民主党は「国民の生活が第一」と唱えている(本当に実践できているかは別として)。製造業派遣の禁止にはっきり現れるように、多少の経済成長は犠牲にしても国民1人1人が多少は豊かに生活できるようになるという方向だろう。一方、自民党は従来通りの均霑論というか、(多少痛みを伴っても)経済成長をすることでやがては国民全体が豊かになるという、(少なくとも短期的には)「持てる階層」にとって好ましい政策をとるよう、民主党と差別化を図っている印象を代表質問から受けた。

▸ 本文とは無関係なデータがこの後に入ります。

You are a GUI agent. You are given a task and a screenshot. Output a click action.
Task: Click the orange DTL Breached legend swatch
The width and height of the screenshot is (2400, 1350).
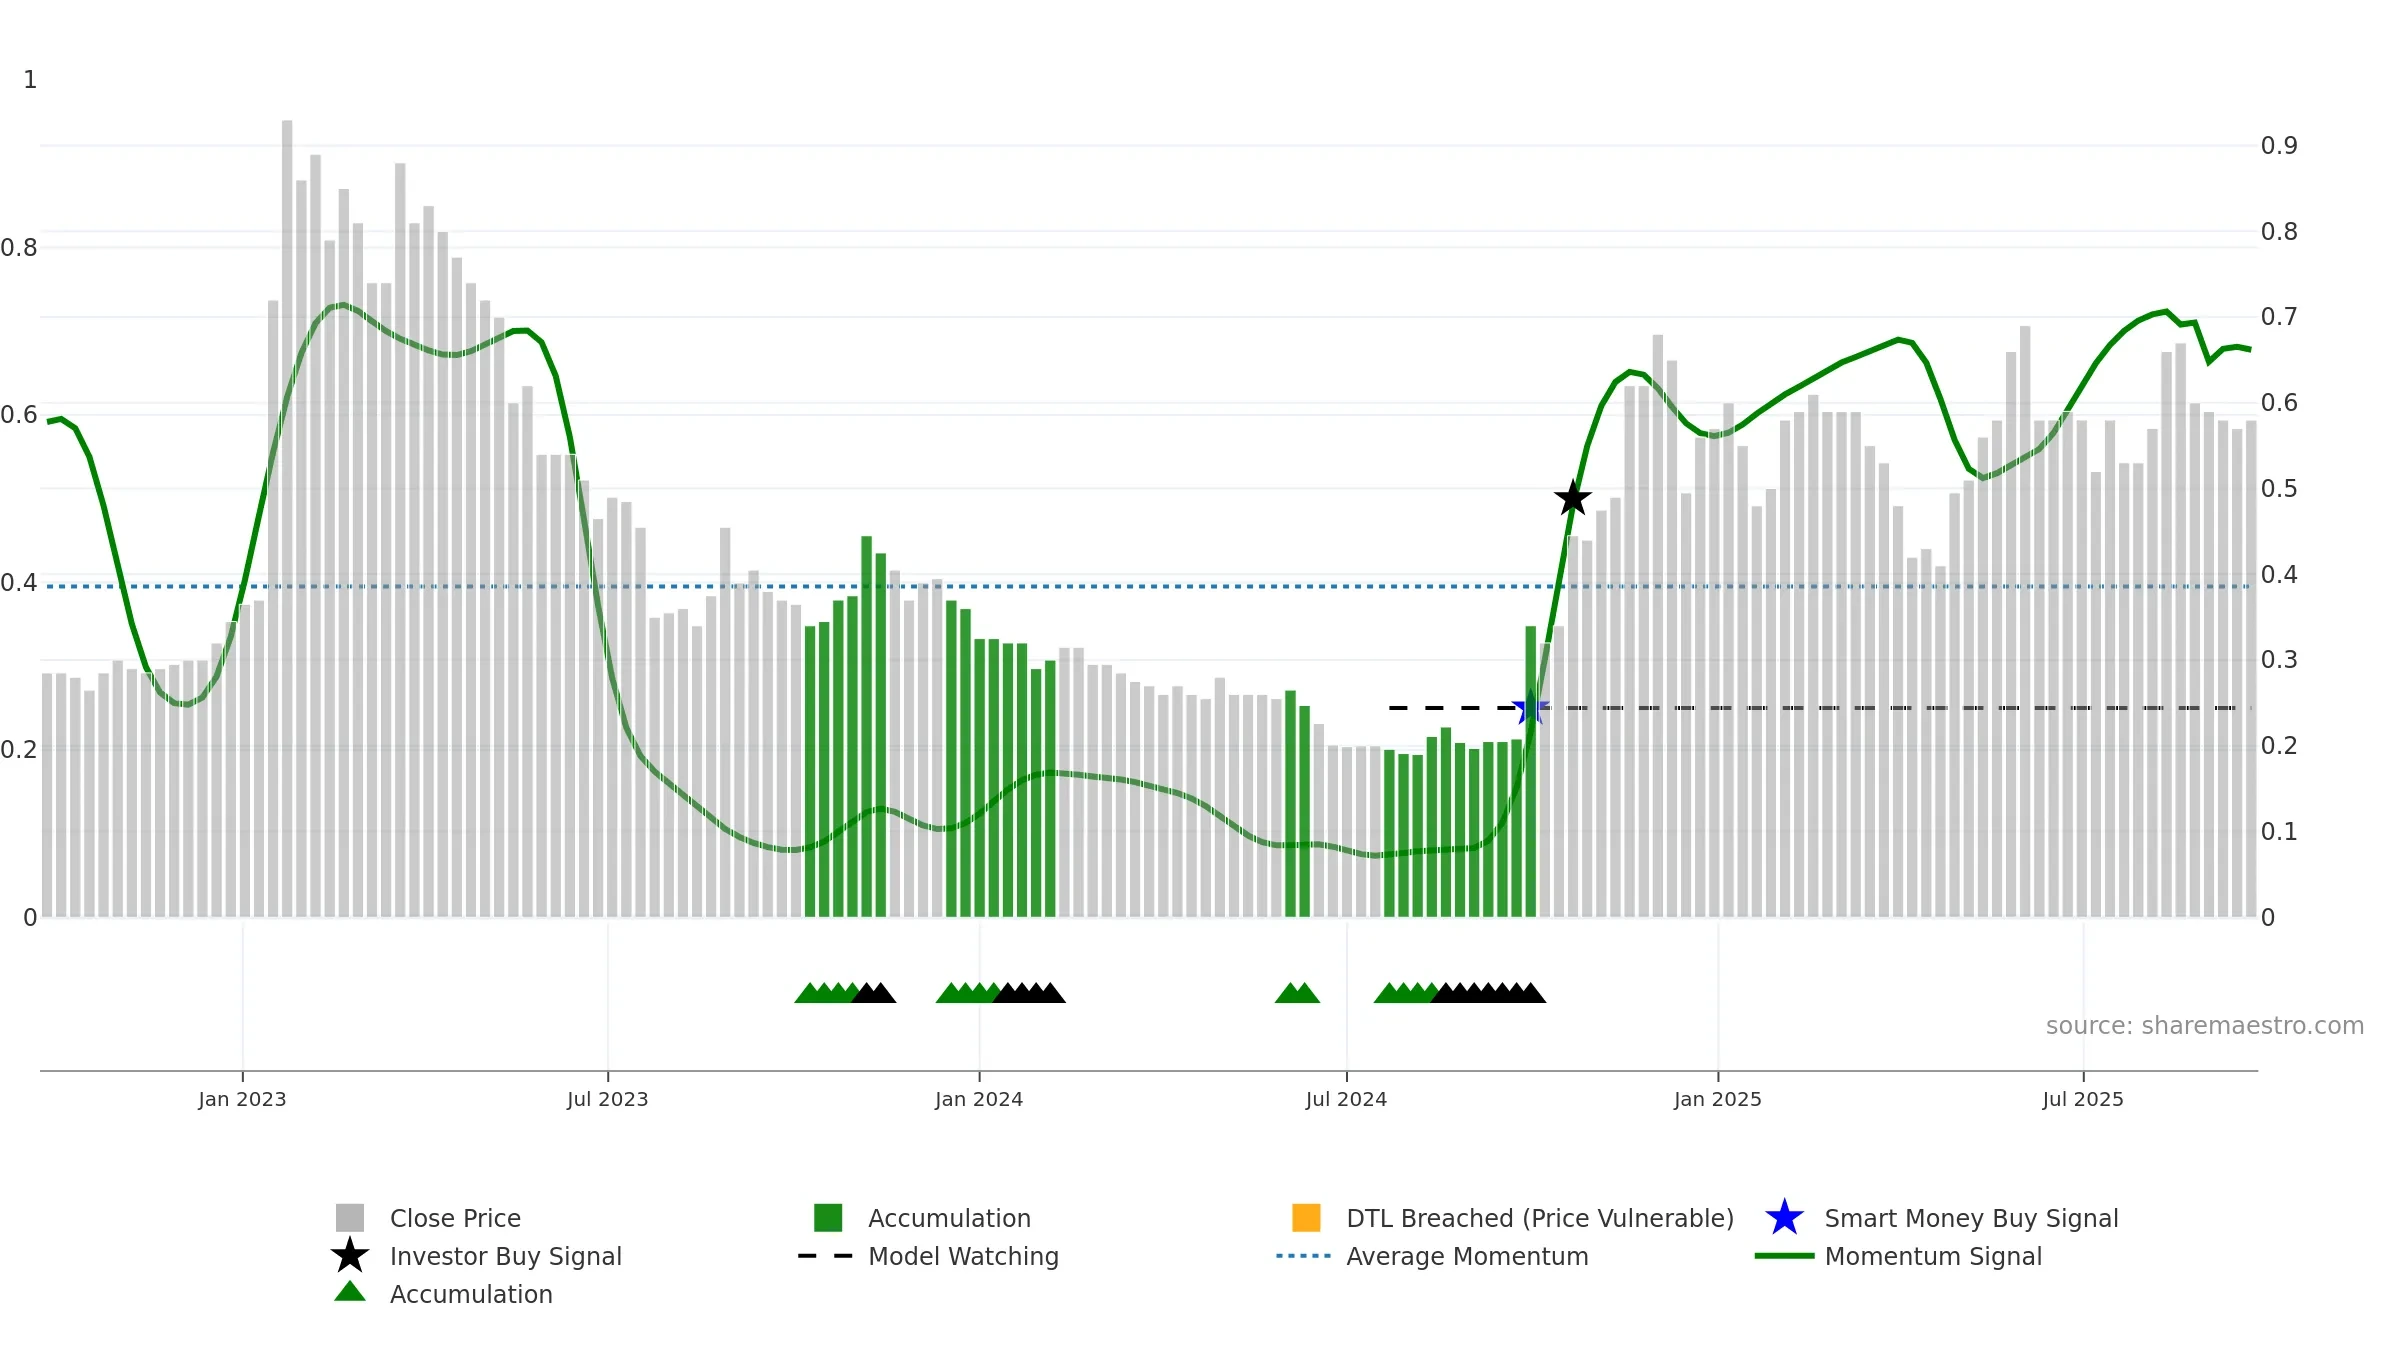click(1306, 1218)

(個人的にどちらを支持するかは別として)これは日本の政治にとって非常によい傾向だと思う。今までは自民党内の政権交代で、この2つの間を適当に行き来してきたわけだが、国政選挙の結果が直接反映されない以上、必ずしもそれは民意を反映しているとは言い難かった。一方、今回の総選挙も無論そうだが、その前の郵政選挙も、民意を受けてこのうちどちらかの政策が支持されたと考えることができる。そして、その政策が「やり過ぎ」だと思われれば、次回の選挙で政権交代が起こるだろう。

外交・安保に関してもうだが、これと並んで経済財政政策は非常に大きな論点である。このような論点に、(それほど大きくは違わないが)方向性の異なる2つの選択肢が国民に提示され、それを選挙によって選択するというのは、今までより格段に成熟した民主主義のあり方だと思う。